(The input Opens)
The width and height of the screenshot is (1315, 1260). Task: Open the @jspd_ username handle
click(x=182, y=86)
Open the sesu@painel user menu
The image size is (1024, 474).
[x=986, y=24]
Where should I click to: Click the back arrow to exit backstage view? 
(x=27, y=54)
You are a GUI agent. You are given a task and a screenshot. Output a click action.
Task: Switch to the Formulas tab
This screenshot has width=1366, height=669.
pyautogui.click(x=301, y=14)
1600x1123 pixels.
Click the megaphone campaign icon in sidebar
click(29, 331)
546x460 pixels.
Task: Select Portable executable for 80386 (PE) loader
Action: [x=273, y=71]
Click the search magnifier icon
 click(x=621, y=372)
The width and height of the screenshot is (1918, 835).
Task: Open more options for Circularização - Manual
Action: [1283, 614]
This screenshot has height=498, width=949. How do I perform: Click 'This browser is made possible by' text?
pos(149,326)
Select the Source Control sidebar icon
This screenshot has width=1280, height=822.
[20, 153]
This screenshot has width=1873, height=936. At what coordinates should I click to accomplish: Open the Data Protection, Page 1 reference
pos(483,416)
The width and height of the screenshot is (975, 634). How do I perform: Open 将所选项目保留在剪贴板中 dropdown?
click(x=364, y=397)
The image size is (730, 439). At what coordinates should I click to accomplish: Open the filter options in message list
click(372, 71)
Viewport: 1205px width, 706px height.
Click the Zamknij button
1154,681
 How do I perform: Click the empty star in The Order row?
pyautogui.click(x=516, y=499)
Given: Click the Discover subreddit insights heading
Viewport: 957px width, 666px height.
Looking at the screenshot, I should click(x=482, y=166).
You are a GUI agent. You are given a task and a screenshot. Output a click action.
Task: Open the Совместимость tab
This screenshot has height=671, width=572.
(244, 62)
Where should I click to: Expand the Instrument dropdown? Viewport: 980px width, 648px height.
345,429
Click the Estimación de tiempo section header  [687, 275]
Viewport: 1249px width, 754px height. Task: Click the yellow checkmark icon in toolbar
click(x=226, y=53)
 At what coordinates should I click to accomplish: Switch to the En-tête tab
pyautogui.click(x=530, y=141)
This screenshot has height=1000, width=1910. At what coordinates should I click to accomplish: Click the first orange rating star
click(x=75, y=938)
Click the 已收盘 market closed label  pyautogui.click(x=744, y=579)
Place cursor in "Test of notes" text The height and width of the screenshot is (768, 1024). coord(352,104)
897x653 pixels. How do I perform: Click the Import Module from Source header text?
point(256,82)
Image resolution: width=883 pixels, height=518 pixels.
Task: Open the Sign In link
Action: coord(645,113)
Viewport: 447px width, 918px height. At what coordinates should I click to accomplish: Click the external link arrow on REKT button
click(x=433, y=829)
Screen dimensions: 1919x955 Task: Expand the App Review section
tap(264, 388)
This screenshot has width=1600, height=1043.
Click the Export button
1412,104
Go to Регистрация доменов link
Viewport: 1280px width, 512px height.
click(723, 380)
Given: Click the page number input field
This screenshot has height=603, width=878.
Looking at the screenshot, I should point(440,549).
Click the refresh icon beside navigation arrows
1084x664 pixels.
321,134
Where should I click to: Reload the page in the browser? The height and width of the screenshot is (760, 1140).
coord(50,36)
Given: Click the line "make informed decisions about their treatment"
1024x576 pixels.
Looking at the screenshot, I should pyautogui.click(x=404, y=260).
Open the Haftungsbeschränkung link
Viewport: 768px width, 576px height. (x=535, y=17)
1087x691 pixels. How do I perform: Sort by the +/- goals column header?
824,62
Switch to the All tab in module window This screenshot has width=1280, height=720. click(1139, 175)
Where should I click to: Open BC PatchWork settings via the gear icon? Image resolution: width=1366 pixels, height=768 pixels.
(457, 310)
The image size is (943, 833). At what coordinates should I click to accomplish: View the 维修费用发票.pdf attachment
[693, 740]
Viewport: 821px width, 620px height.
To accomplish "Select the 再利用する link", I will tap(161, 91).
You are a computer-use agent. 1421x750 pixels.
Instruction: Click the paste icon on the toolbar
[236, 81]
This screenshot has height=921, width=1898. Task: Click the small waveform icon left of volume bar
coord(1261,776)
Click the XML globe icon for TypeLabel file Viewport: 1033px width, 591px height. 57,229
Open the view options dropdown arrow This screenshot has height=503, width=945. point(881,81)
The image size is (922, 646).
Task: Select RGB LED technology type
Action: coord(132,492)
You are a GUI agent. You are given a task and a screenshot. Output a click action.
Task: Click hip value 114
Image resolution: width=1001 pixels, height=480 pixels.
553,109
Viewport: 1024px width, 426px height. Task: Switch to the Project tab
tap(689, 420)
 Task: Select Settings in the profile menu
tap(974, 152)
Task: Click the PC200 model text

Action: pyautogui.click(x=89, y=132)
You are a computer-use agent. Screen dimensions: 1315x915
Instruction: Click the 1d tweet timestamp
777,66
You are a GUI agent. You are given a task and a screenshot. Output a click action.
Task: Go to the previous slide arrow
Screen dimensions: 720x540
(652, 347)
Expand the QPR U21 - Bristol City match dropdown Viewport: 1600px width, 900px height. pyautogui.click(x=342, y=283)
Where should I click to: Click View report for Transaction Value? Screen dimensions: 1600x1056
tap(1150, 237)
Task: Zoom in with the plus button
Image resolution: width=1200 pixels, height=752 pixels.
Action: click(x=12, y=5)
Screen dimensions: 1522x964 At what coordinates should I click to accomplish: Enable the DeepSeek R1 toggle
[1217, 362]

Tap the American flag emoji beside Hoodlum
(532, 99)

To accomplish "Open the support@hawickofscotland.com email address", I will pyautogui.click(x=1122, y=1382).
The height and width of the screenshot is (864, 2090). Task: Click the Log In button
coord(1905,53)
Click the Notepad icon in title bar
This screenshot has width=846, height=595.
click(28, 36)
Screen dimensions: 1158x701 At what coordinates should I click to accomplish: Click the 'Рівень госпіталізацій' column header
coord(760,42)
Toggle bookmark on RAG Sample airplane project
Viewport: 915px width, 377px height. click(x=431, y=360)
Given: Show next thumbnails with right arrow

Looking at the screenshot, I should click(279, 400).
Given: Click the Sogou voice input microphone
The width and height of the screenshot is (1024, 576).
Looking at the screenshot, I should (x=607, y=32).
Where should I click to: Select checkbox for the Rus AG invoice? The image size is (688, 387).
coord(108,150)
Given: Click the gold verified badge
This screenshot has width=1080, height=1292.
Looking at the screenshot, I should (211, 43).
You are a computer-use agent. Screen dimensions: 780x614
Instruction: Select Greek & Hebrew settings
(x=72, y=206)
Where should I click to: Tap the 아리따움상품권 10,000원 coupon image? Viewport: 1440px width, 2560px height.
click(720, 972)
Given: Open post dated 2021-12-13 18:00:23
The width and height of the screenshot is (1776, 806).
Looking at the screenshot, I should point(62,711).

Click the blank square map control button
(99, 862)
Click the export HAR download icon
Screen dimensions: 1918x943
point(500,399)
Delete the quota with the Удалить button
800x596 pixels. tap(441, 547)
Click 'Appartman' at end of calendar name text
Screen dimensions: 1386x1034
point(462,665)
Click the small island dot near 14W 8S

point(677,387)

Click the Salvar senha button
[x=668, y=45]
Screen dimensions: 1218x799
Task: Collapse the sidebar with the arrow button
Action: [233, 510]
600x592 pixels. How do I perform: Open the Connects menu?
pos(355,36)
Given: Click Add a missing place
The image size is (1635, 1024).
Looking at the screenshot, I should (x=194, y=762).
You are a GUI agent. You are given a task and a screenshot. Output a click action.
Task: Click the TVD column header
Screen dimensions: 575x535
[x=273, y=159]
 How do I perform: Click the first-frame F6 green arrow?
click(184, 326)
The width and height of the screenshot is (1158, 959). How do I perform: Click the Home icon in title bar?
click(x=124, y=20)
(The input Closes)
## Goal of the exercise
Return the listing exactly as it was given to you, with every line intact.

## Answer to this exercise
The width and height of the screenshot is (1315, 1260). Task: Open the @jspd_ username handle
click(x=182, y=86)
Open the sesu@painel user menu
The image size is (1024, 474).
[x=986, y=24]
Where should I click to: Click the back arrow to exit backstage view? 
(x=27, y=54)
You are a GUI agent. You are given a task and a screenshot. Output a click action.
Task: Switch to the Formulas tab
This screenshot has width=1366, height=669.
pyautogui.click(x=301, y=14)
1600x1123 pixels.
Click the megaphone campaign icon in sidebar
click(29, 331)
546x460 pixels.
Task: Select Portable executable for 80386 (PE) loader
Action: [x=273, y=71]
Click the search magnifier icon
 click(x=621, y=372)
The width and height of the screenshot is (1918, 835).
Task: Open more options for Circularização - Manual
Action: [1283, 614]
This screenshot has height=498, width=949. How do I perform: Click 'This browser is made possible by' text?
pos(149,326)
Select the Source Control sidebar icon
This screenshot has width=1280, height=822.
[20, 153]
This screenshot has width=1873, height=936. At what coordinates should I click to accomplish: Open the Data Protection, Page 1 reference
pos(483,416)
The width and height of the screenshot is (975, 634). How do I perform: Open 将所选项目保留在剪贴板中 dropdown?
click(x=364, y=397)
The image size is (730, 439). At what coordinates should I click to accomplish: Open the filter options in message list
click(372, 71)
Viewport: 1205px width, 706px height.
Click the Zamknij button
1154,681
 How do I perform: Click the empty star in The Order row?
pyautogui.click(x=516, y=499)
Given: Click the Discover subreddit insights heading
Viewport: 957px width, 666px height.
Looking at the screenshot, I should click(x=482, y=166).
You are a GUI agent. You are given a task and a screenshot. Output a click action.
Task: Open the Совместимость tab
This screenshot has height=671, width=572.
(244, 62)
Where should I click to: Expand the Instrument dropdown? Viewport: 980px width, 648px height.
345,429
Click the Estimación de tiempo section header  [687, 275]
Viewport: 1249px width, 754px height. Task: Click the yellow checkmark icon in toolbar
click(x=226, y=53)
 At what coordinates should I click to accomplish: Switch to the En-tête tab
pyautogui.click(x=530, y=141)
This screenshot has height=1000, width=1910. At what coordinates should I click to accomplish: Click the first orange rating star
click(x=75, y=938)
Click the 已收盘 market closed label  pyautogui.click(x=744, y=579)
Place cursor in "Test of notes" text The height and width of the screenshot is (768, 1024). coord(352,104)
897x653 pixels. How do I perform: Click the Import Module from Source header text?
point(256,82)
Image resolution: width=883 pixels, height=518 pixels.
Task: Open the Sign In link
Action: coord(645,113)
Viewport: 447px width, 918px height. At what coordinates should I click to accomplish: Click the external link arrow on REKT button
click(x=433, y=829)
Screen dimensions: 1919x955 Task: Expand the App Review section
tap(264, 388)
This screenshot has width=1600, height=1043.
Click the Export button
1412,104
Go to Регистрация доменов link
Viewport: 1280px width, 512px height.
click(723, 380)
Given: Click the page number input field
This screenshot has height=603, width=878.
Looking at the screenshot, I should point(440,549).
Click the refresh icon beside navigation arrows
1084x664 pixels.
321,134
Where should I click to: Reload the page in the browser? The height and width of the screenshot is (760, 1140).
coord(50,36)
Given: Click the line "make informed decisions about their treatment"
1024x576 pixels.
Looking at the screenshot, I should pyautogui.click(x=404, y=260).
Open the Haftungsbeschränkung link
Viewport: 768px width, 576px height. (x=535, y=17)
1087x691 pixels. How do I perform: Sort by the +/- goals column header?
824,62
Switch to the All tab in module window This screenshot has width=1280, height=720. click(1139, 175)
Where should I click to: Open BC PatchWork settings via the gear icon? Image resolution: width=1366 pixels, height=768 pixels.
(457, 310)
The image size is (943, 833). At what coordinates should I click to accomplish: View the 维修费用发票.pdf attachment
[693, 740]
Viewport: 821px width, 620px height.
To accomplish "Select the 再利用する link", I will tap(161, 91).
You are a computer-use agent. 1421x750 pixels.
Instruction: Click the paste icon on the toolbar
[236, 81]
This screenshot has height=921, width=1898. Task: Click the small waveform icon left of volume bar
coord(1261,776)
Click the XML globe icon for TypeLabel file Viewport: 1033px width, 591px height. 57,229
Open the view options dropdown arrow This screenshot has height=503, width=945. point(881,81)
The image size is (922, 646).
Task: Select RGB LED technology type
Action: coord(132,492)
You are a GUI agent. You are given a task and a screenshot. Output a click action.
Task: Click hip value 114
Image resolution: width=1001 pixels, height=480 pixels.
553,109
Viewport: 1024px width, 426px height. Task: Switch to the Project tab
tap(689, 420)
 Task: Select Settings in the profile menu
tap(974, 152)
Task: Click the PC200 model text

Action: pyautogui.click(x=89, y=132)
You are a computer-use agent. Screen dimensions: 1315x915
Instruction: Click the 1d tweet timestamp
777,66
You are a GUI agent. You are given a task and a screenshot. Output a click action.
Task: Go to the previous slide arrow
Screen dimensions: 720x540
(652, 347)
Expand the QPR U21 - Bristol City match dropdown Viewport: 1600px width, 900px height. pyautogui.click(x=342, y=283)
Where should I click to: Click View report for Transaction Value? Screen dimensions: 1600x1056
tap(1150, 237)
Task: Zoom in with the plus button
Image resolution: width=1200 pixels, height=752 pixels.
Action: click(x=12, y=5)
Screen dimensions: 1522x964 At what coordinates should I click to accomplish: Enable the DeepSeek R1 toggle
[1217, 362]

Tap the American flag emoji beside Hoodlum
(532, 99)

To accomplish "Open the support@hawickofscotland.com email address", I will pyautogui.click(x=1122, y=1382).
The height and width of the screenshot is (864, 2090). Task: Click the Log In button
coord(1905,53)
Click the Notepad icon in title bar
This screenshot has width=846, height=595.
click(28, 36)
Screen dimensions: 1158x701 At what coordinates should I click to accomplish: Click the 'Рівень госпіталізацій' column header
coord(760,42)
Toggle bookmark on RAG Sample airplane project
Viewport: 915px width, 377px height. click(x=431, y=360)
Given: Show next thumbnails with right arrow

Looking at the screenshot, I should click(279, 400).
Given: Click the Sogou voice input microphone
The width and height of the screenshot is (1024, 576).
Looking at the screenshot, I should (x=607, y=32).
Where should I click to: Select checkbox for the Rus AG invoice? The image size is (688, 387).
coord(108,150)
Given: Click the gold verified badge
This screenshot has width=1080, height=1292.
Looking at the screenshot, I should (211, 43).
You are a computer-use agent. Screen dimensions: 780x614
Instruction: Select Greek & Hebrew settings
(x=72, y=206)
Where should I click to: Tap the 아리따움상품권 10,000원 coupon image? Viewport: 1440px width, 2560px height.
click(720, 972)
Given: Open post dated 2021-12-13 18:00:23
The width and height of the screenshot is (1776, 806).
Looking at the screenshot, I should point(62,711).

Click the blank square map control button
(99, 862)
Click the export HAR download icon
Screen dimensions: 1918x943
point(500,399)
Delete the quota with the Удалить button
800x596 pixels. tap(441, 547)
Click 'Appartman' at end of calendar name text
Screen dimensions: 1386x1034
point(462,665)
Click the small island dot near 14W 8S

point(677,387)

Click the Salvar senha button
[x=668, y=45]
Screen dimensions: 1218x799
Task: Collapse the sidebar with the arrow button
Action: [233, 510]
600x592 pixels. How do I perform: Open the Connects menu?
pos(355,36)
Given: Click Add a missing place
The image size is (1635, 1024).
Looking at the screenshot, I should (x=194, y=762).
You are a GUI agent. You are given a task and a screenshot. Output a click action.
Task: Click the TVD column header
Screen dimensions: 575x535
[x=273, y=159]
 How do I perform: Click the first-frame F6 green arrow?
click(184, 326)
The width and height of the screenshot is (1158, 959). How do I perform: Click the Home icon in title bar?
click(x=124, y=20)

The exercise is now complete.